In previous years, the partnership would spay or neuter about 100 cats twice a year. Noticing a great need, the Humane Society of Beaufort County began offering the community a $25 voucher to have a cat either spayed or neutered.  Dr. Marty Poffenberger of Pamlico Animal Hospital said the community has been more involved in helping feral or stray cats be spayed or neutered since vouchers have been offered. Poffenberger is also the president of the Humane Society of Beaufort County. 

She estimates about 2,000 feral cats have either been spayed or neutered.  “Honestly, it’s only the tip of the iceberg,” said, adding that there are thousands of feral cats in Beaufort County. “We’ll find another area where there’s 40 cats and 30 cats there.” 

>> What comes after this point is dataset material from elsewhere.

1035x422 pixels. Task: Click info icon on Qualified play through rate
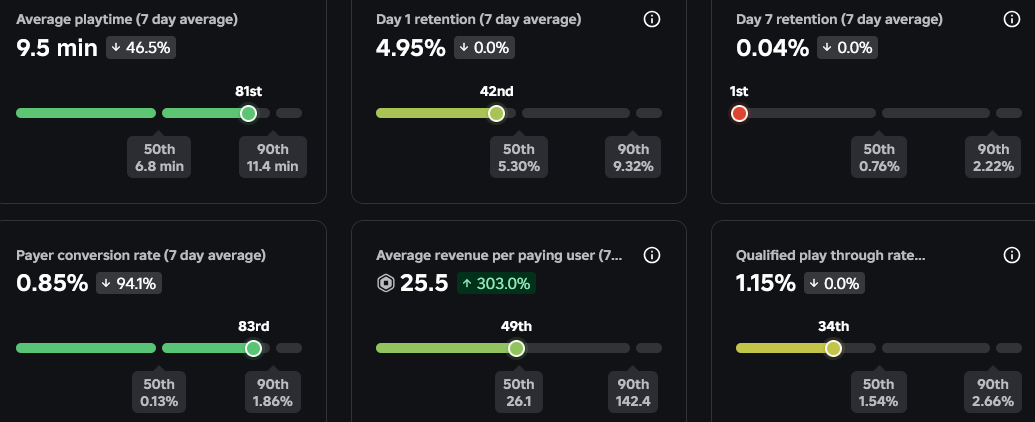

The cats are brought into a mobile clinic where 14 students completed the operations under supervision of their professors. Students also gave the cats vaccinations and ear-tipped them. When a cat is ear-tipped, a small portion of their ear is surgically removed while they are under anesthesia. This signifies the cat has either been spayed or neutered. 

Poffenberger said the partnership works because it gives “excellent experience for the students. It’s a good reflection on our area, on Washington.” 

The partnership continues to exist with help from local cat rescue groups that help trap feral cats, one of them being Paws and Love operated by Audra Grisham. She started the rescue organization in 2015. 

The partnership helps to fulfill Paws and Love’s mission to “prevent unwanted litters from being born which then fills up the animal shelter,” Grisham shared.  

“We want to try to get to the root of the problem and help out the shelter as well,” she said. 

Grisham estimates she has rescued 1,500 cats in the last seven years. When the cats are spayed or neutered they are either returned to a feral community, or if they are sociable enough, they are transported to animal rescues in New Hampshire. Paws and Love does not handle adoptions because they focus on prevention. 

“The wonderful thing about the transport is, up north there’s lots of snow in the winter. They don’t have as many feral colonies because the cats can’t survive it so down here we have lots of feral colonies and cats who need forever families. Up there, they need cats so it’s a good connection,” Mary Ruth Coleman said. Coleman is the secretary for Paws and Love’s board.

The Humane Society relies on donations from the community to fund the partnership.